Incremental Processing and Late-Arriving Data

Processing only new data seems like an obvious optimization: why rebuild everything when you only need to process what changed? The reality is more complex. Incremental processing introduces correctness challenges — particularly around late-arriving data — that don't exist with full rebuild approaches.

Why Incremental?

Full rebuild — reprocessing all historical data on every run — is simple and correct. For small datasets, it's the right default. But as data volume grows, full rebuild becomes prohibitively slow or expensive.

Incremental processing processes only the rows added or changed since the last run. A model that processes 10 million events per day processes 10 million rows on the first build and ~28,000 rows (one day's worth) on every subsequent run.

The cost: correctness is no longer automatic. You have to explicitly handle the cases where incremental logic breaks down.

The Simple Case: Append-Only Tables

The easiest incremental case is append-only event tables. Events have a created_at timestamp and never change after creation.

SELECT *
FROM raw_events
WHERE created_at > (SELECT MAX(created_at) FROM this)

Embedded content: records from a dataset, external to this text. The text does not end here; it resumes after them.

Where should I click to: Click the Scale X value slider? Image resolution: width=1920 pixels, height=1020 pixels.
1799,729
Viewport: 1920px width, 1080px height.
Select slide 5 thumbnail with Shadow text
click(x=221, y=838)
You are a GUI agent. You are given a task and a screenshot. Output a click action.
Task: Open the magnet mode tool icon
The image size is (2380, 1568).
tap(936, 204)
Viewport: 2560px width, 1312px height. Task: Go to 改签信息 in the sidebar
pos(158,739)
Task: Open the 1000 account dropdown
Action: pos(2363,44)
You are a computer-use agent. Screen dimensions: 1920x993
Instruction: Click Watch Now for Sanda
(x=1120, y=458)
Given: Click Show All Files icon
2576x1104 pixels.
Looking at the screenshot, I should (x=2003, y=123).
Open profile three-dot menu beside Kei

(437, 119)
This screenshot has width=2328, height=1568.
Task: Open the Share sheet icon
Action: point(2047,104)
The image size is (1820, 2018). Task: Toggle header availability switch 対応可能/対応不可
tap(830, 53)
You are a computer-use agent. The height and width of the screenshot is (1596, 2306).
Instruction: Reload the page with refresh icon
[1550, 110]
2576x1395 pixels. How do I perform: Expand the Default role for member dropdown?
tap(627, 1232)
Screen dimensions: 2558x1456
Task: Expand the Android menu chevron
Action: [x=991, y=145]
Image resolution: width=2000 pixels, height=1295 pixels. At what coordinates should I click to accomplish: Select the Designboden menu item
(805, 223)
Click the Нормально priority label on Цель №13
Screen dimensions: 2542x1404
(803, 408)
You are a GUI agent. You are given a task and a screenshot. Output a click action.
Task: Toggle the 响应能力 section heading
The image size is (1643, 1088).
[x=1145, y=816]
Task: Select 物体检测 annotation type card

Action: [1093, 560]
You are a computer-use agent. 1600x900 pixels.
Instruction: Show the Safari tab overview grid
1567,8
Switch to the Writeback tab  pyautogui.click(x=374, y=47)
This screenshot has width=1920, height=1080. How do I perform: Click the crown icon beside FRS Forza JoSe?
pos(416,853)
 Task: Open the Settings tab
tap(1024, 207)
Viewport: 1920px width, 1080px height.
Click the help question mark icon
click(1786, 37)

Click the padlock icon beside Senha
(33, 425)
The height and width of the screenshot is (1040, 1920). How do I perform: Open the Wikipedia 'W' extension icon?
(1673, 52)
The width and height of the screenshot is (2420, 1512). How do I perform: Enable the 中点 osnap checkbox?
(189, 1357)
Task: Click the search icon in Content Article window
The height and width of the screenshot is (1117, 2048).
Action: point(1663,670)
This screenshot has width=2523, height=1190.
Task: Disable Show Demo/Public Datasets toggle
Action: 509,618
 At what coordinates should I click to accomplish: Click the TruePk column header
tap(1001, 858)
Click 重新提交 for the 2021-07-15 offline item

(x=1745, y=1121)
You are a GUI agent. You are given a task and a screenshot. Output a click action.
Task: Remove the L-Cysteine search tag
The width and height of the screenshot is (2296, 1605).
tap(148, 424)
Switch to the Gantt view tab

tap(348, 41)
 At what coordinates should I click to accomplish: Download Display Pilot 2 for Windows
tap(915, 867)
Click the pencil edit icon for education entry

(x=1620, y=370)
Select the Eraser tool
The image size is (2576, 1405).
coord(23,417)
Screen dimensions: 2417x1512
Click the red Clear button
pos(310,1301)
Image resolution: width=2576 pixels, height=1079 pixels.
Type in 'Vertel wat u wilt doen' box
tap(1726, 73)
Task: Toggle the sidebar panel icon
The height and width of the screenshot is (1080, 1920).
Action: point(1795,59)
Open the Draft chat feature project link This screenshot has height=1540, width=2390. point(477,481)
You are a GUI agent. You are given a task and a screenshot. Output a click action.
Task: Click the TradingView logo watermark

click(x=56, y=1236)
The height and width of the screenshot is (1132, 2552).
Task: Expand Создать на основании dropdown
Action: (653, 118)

This works reliably because: - Events don't change after creation (no updates to miss) - The created_at timestamp is set by the producer at event time (reliable watermark) - There's a natural deduplication key (event_id) to handle duplicate ingestion

For append-only tables, incremental is safe and straightforward.

The Problem: Late-Arriving Data

Late-arriving data is an event that reaches your pipeline after its event timestamp has already been processed.

Example: a payment event with created_at = 2026-01-10 14:00:00 arrives in your raw table at 2026-01-12 09:00:00 — two days after it occurred. If your pipeline ran on January 11th and filtered WHERE created_at > '2026-01-11', this event is permanently missed.

Late arrival happens for real reasons: - Mobile apps that buffer events offline and sync when reconnecting - Backend services that retry failed event writes with original timestamps - Third-party systems with delayed delivery guarantees - Manual data corrections with historical timestamps

For many systems, a meaningful percentage of events arrive hours or days late. Ignoring late data means systematically undercounting recent periods.

The Lookback Window

The standard mitigation is a lookback window: always reprocess the last N days, even if those days have been processed before.

SELECT *
FROM raw_events
WHERE created_at >= DATEADD(day, -3, (SELECT MAX(created_at) FROM this))

This reprocesses the last 3 days on every run. Events that arrived late within that window are captured. Events that arrive after the window closes are permanently missed — an accepted tradeoff.

The lookback window size is a correctness-vs-cost tradeoff: - Larger window: more late data captured, more rows reprocessed each run - Smaller window: cheaper runs, but some late data missed

Choose based on the empirical latency distribution of your data: if 99% of events arrive within 24 hours, a 3-day lookback provides ample safety.

Deduplication Within the Lookback

When reprocessing historical data, you'll encounter rows that were already processed. Without deduplication, you get duplicates in the output.

The fix: use a unique key to deduplicate within the incremental run.

SELECT *
FROM raw_events
WHERE created_at >= DATEADD(day, -3, (SELECT MAX(created_at) FROM this))
QUALIFY ROW_NUMBER() OVER (PARTITION BY event_id ORDER BY loaded_at DESC) = 1

This selects only one row per event_id, taking the most recent version if the same event appears multiple times.

When Incremental Logic Is Wrong: Full Reprocessing

Incremental models encode their logic in SQL. When that logic needs to change — a bug is fixed, a business rule is updated, a new column is added — the historical data was processed with the old logic and the new runs use the new logic. The model is inconsistent across time.

The correct fix: trigger a full reprocessing of the incremental model from scratch. In dbt terms, this is dbt run --full-refresh. The entire model is rebuilt, with all historical data processed through the current logic.

Full reprocessing should be planned for: - Bug fixes that affected historical calculations - Business rule changes that apply retroactively - New columns added to the model that need historical values populated

The ability to trigger a full rebuild safely depends on the model being idempotent — another reason idempotency is non-negotiable.

Reprocessing vs. Correction

Two strategies for handling wrong historical data:

Reprocessing: re-run the model from scratch, processing all historical source data through the corrected logic. Correct and complete, but expensive. Required when the transformation logic was wrong.

Correction: insert or update specific rows to fix known bad values. Faster, but requires knowing exactly which rows are wrong and what the correct values should be. Appropriate for isolated data errors, not for logic bugs.

Reprocessing is always the safer approach. Corrections are appropriate only when the scope of the problem is small and precisely known.

The Takeaway

Incremental processing is an optimization, not a correctness guarantee. It works reliably for append-only tables with stable logic. It requires explicit handling — lookback windows and deduplication — to correctly capture late-arriving data. And it requires full reprocessing whenever the transformation logic changes. The tradeoff: faster runs, at the cost of more careful design and explicit correctness management.